This investigation explored the relationships between individuals’ self-images and their interactions with their digital music collections via the commercially predominant program iTunes. Sixty-nine university students completed an internet-based Musical Self-Images Questionnaire (MSIQ) along with a series of questions concerning their iTunes collections. The majority of participants were highly engaged with music, regardless of their varied musical backgrounds. Factor analysis of the MSIQ data revealed two distinct self-image groups, which we label as ‘musical practitioner’ (linking ‘overall musician’, ‘performer’, ‘composer’, ‘teacher’, and ‘listener’) and ‘music consumer’ (linking ‘listener’, ‘fan’, and ‘technology user’). Participants used an average of seven attributes to categorize their music, and most consistently used one in particular to sort their collections. Those who rated themselves as higher level performers and fans used the playlist function (which involves compiling sequences of selected tracks) more often than those with lower self-ratings on those scales.
Krause, A.E., & North, A.C. (2012). Everyday listening experiences.
Utilizing the Experience Sampling Method, this investigation aimed to update our understanding of everyday listening in situ. Self-reports regarding where, when, and how music was experienced, as well as ratings concerning affect before and after exposure to music and the perceived effects of what was heard were gathered over one week. Responding to two text messages sent at random times between 8:00 and 23:00 daily, 370 participants completed online responses concerning their experience with any music heard within a two-hour period prior to receiving each text message. Results from the 177 participants who completed at least 12 of 14 entries demonstrated that music was heard on 46.31% of occasions overall. While heard throughout the day and more often in private than public spaces, detailed analyses revealed significant patterns based on time, location, device, selection method, mood, ratings of choice and attention, and the perceived effects of what was heard. Most importantly, the results suggest that it is the level of control that a person has over the auditory situation which greatly interacts with the other variables to influence how he or she will hear the music as well as how it is perceived.
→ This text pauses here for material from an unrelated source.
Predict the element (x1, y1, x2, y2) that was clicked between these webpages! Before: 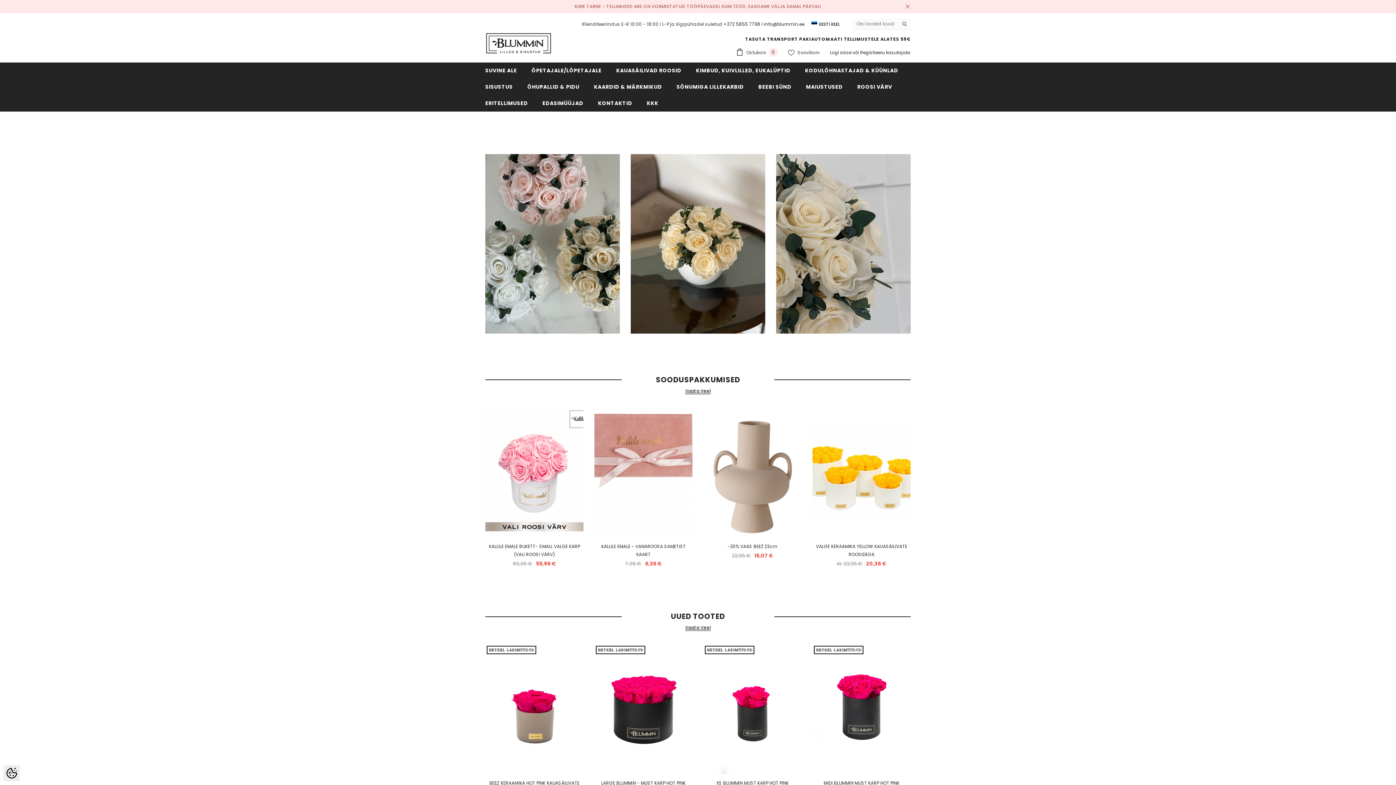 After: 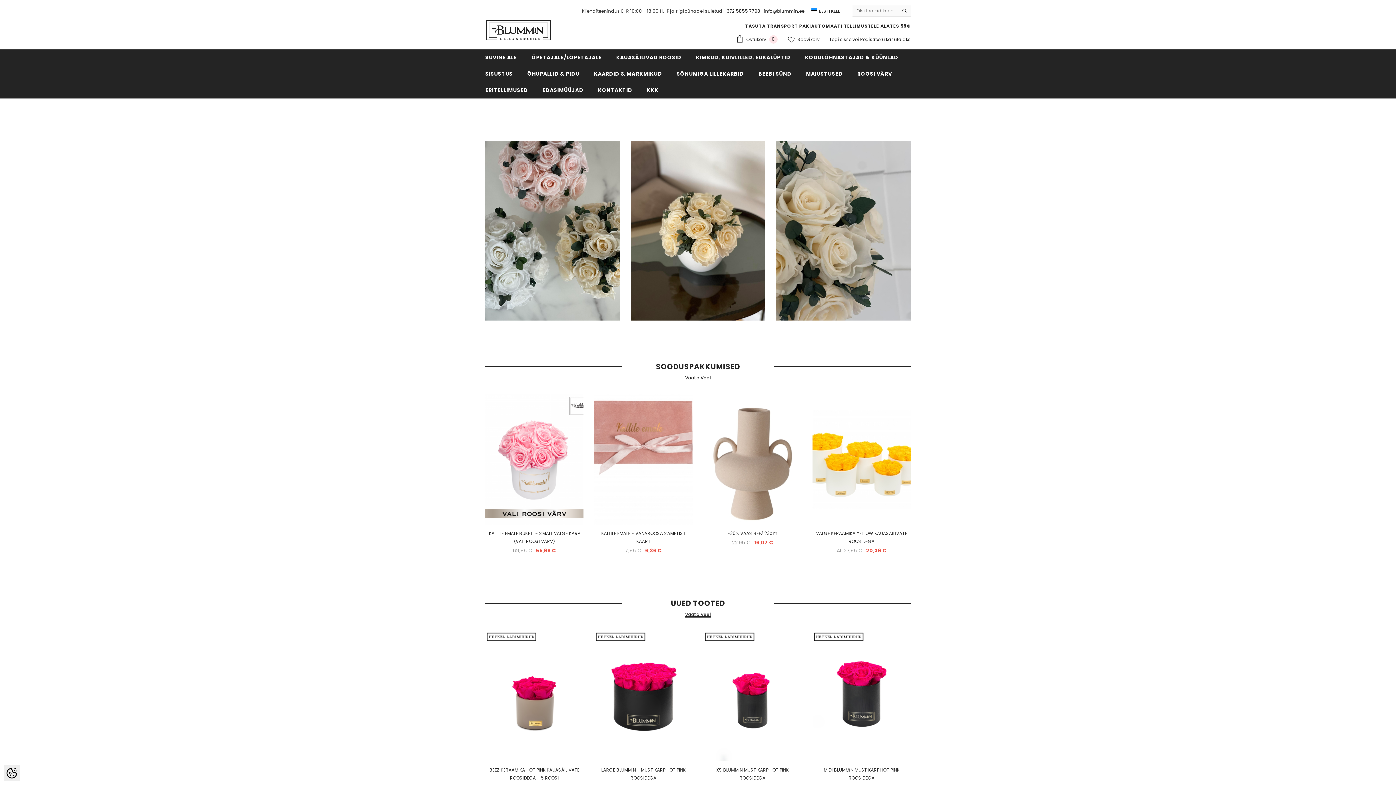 Action: bbox: (905, 3, 910, 9)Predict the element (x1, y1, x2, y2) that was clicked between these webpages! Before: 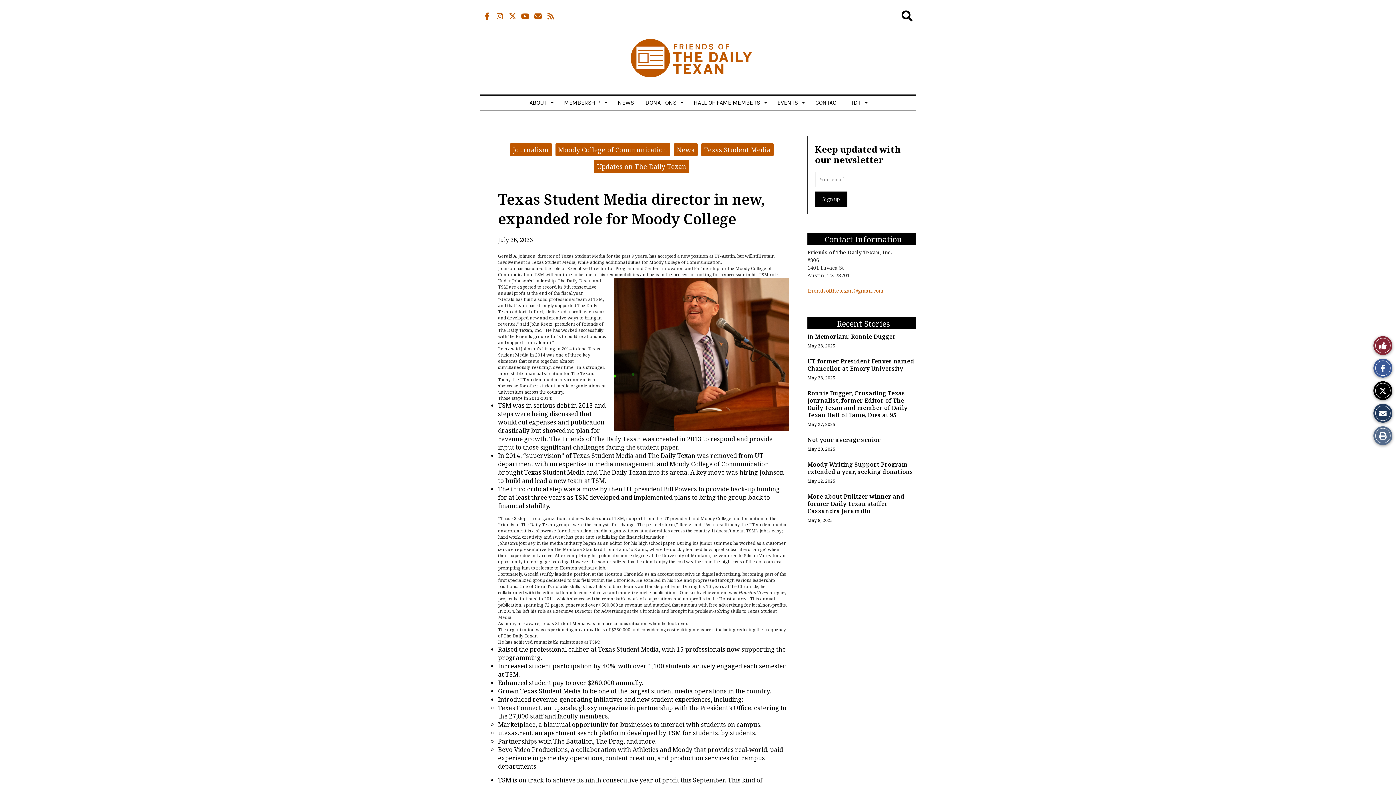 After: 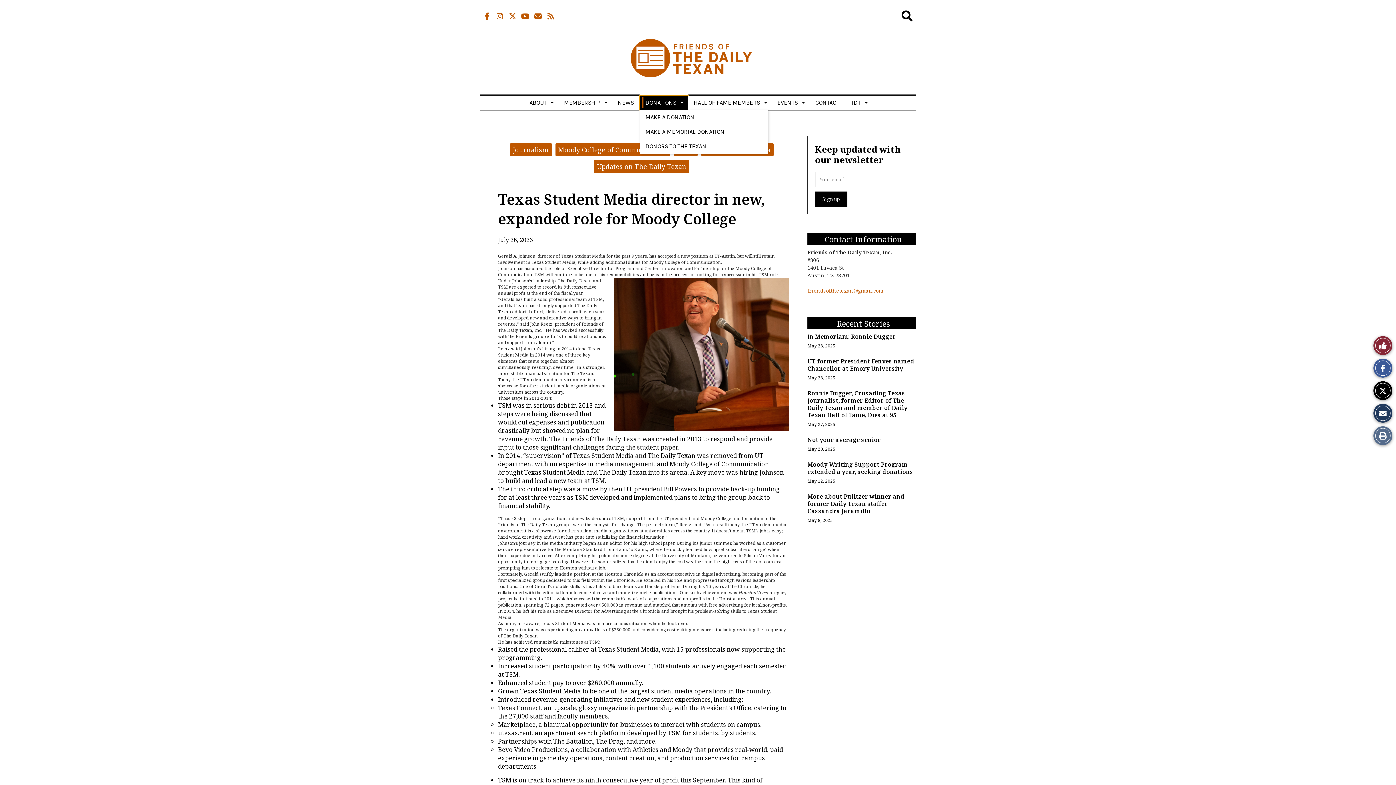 Action: label: DONATIONS bbox: (639, 95, 688, 110)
In contrast to North, Hargreaves, and Hargreaves (2004) proposition that the value of music has decreased in light of technological advancement, the current findings imply that with the greater control technology affords, the value has instead increased, when we consider individuals as actively consuming (thereby using) music rather than simply as passive listeners.
Krause, A.E., North, A.C., & Hewitt, L.Y. (2013). Listening devices and selection methods involved in everyday listening.
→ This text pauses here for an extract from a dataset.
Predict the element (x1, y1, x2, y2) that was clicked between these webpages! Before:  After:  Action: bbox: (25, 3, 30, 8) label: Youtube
Digitization is changing the ways we consume music. The present two studies explored music listening in everyday life. In both, participants completed a questionnaire addressing demographics, technology use, and psychological constructs, such as identity, personality, and innovativeness. Study 1 focused on music-listening devices, and investigated whether technological and/or psychological variables could predict possession of a music technology identity, differences in the advantages perceived endemic to their preferred listening device, and whether differing devices were associated with music having different perceived consequences. The results indicate existence of a one-dimensional identity based on music technology and that psychological variables, such as innovativeness and self-efficacy, can predict whether individuals have such an identity. Moreover, while psychological variables predicted whether individuals considered ‘familiarized’ advantages important to listening devices, preferring ‘progressive’ advantages was predicted by technological behaviors. Additionally, differences in identity and the preference for different advantages were evident on the basis of an individual’s preferred listening device. Study 2 examined whether technology usage and/or psychological variables were related to individuals’ tendency to select their music in three ways (specific choice, playlists, and shuffle). The findings support those of the first study in terms of identity and also demonstrated that a different pattern of variables predicted playlist listening from listening to music on shuffle. Moreover, certain types of playlists were more commonly created and those with a more present-focused time perspective were likely to employ playlists. This research indicates that in order to understand how people interact with music in everyday life it is insufficient to merely map the demographic characteristics of the individuals concerned or to know how much time people spend with different music listening devices. Rather, a further consideration of psychological factors was able to add significantly to our understanding of how participants accessed their music.